INSTRUCTIONS TO FOLLOW ▸ Your answer should be a single number, the count of lines in the material with the string "click".

DATA ▸
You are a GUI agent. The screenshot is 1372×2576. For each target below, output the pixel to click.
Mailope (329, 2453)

...

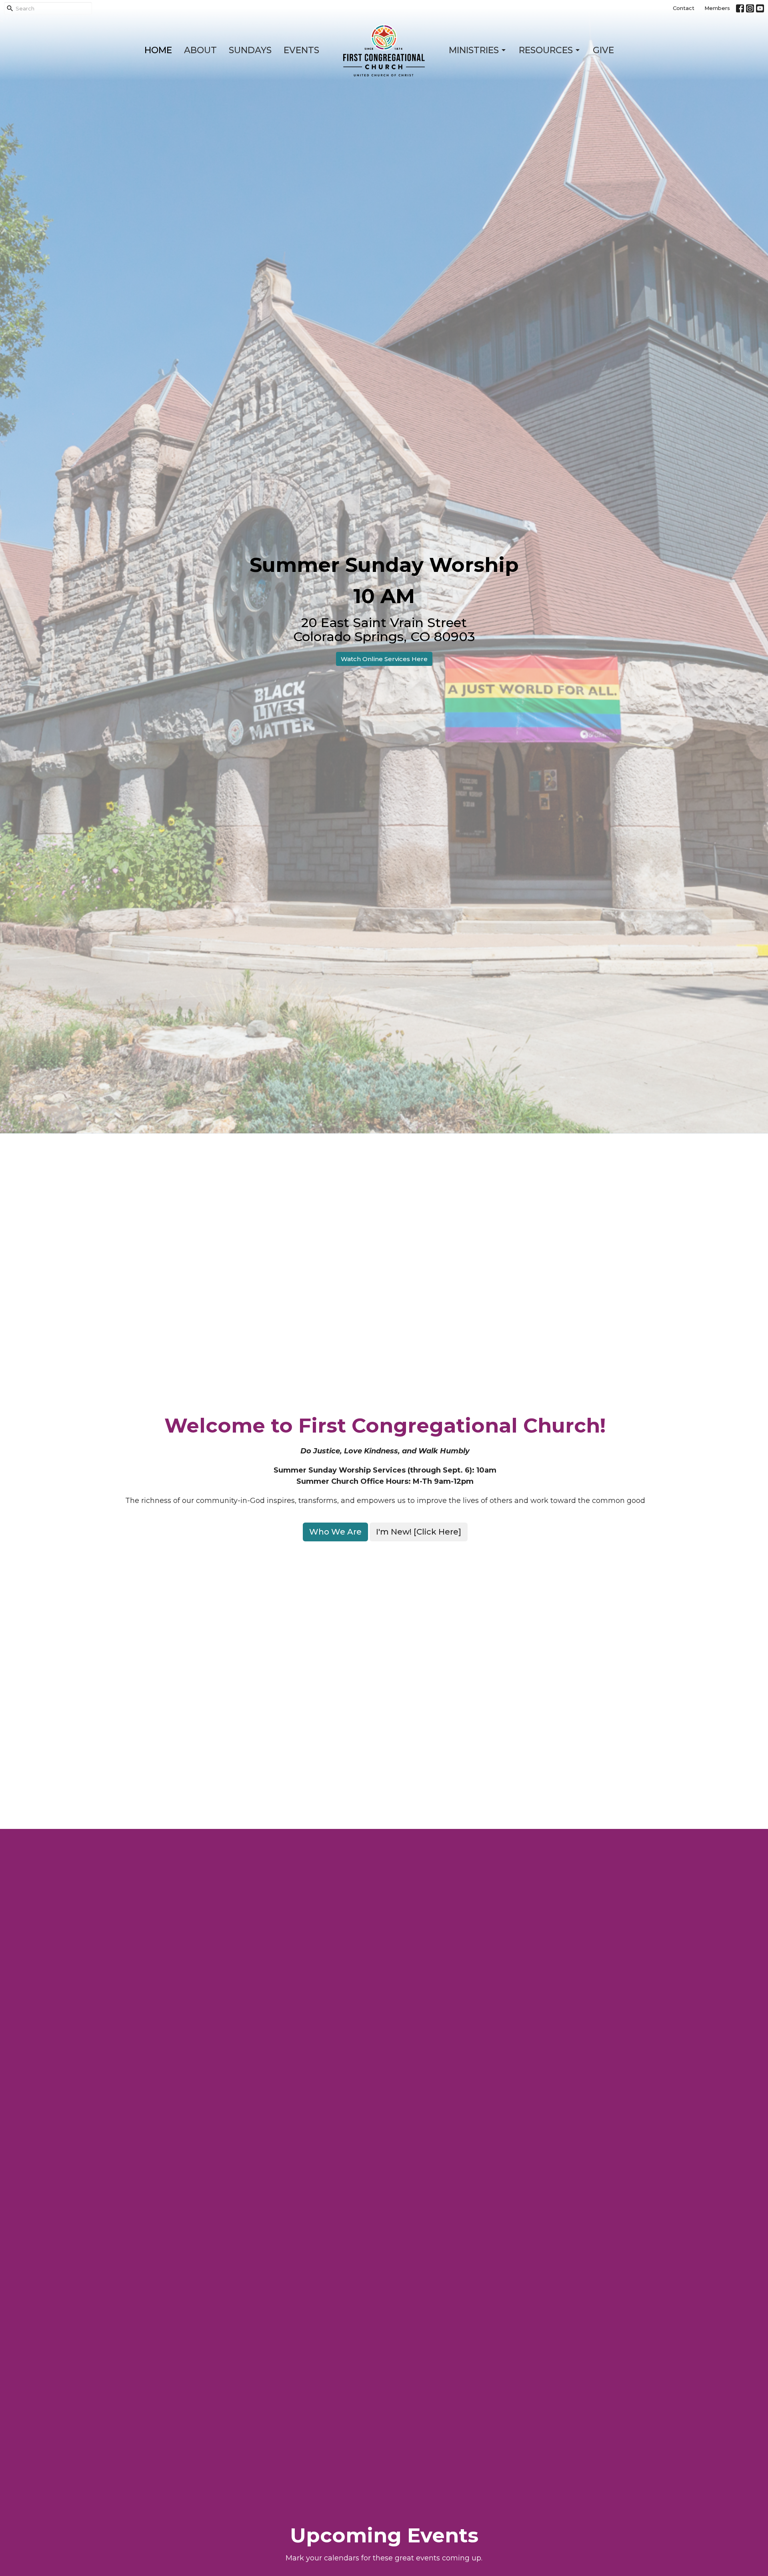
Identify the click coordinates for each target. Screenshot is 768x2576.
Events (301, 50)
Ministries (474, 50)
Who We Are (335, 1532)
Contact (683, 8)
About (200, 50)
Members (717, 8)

RESULT OF THIS TASK ▸ 2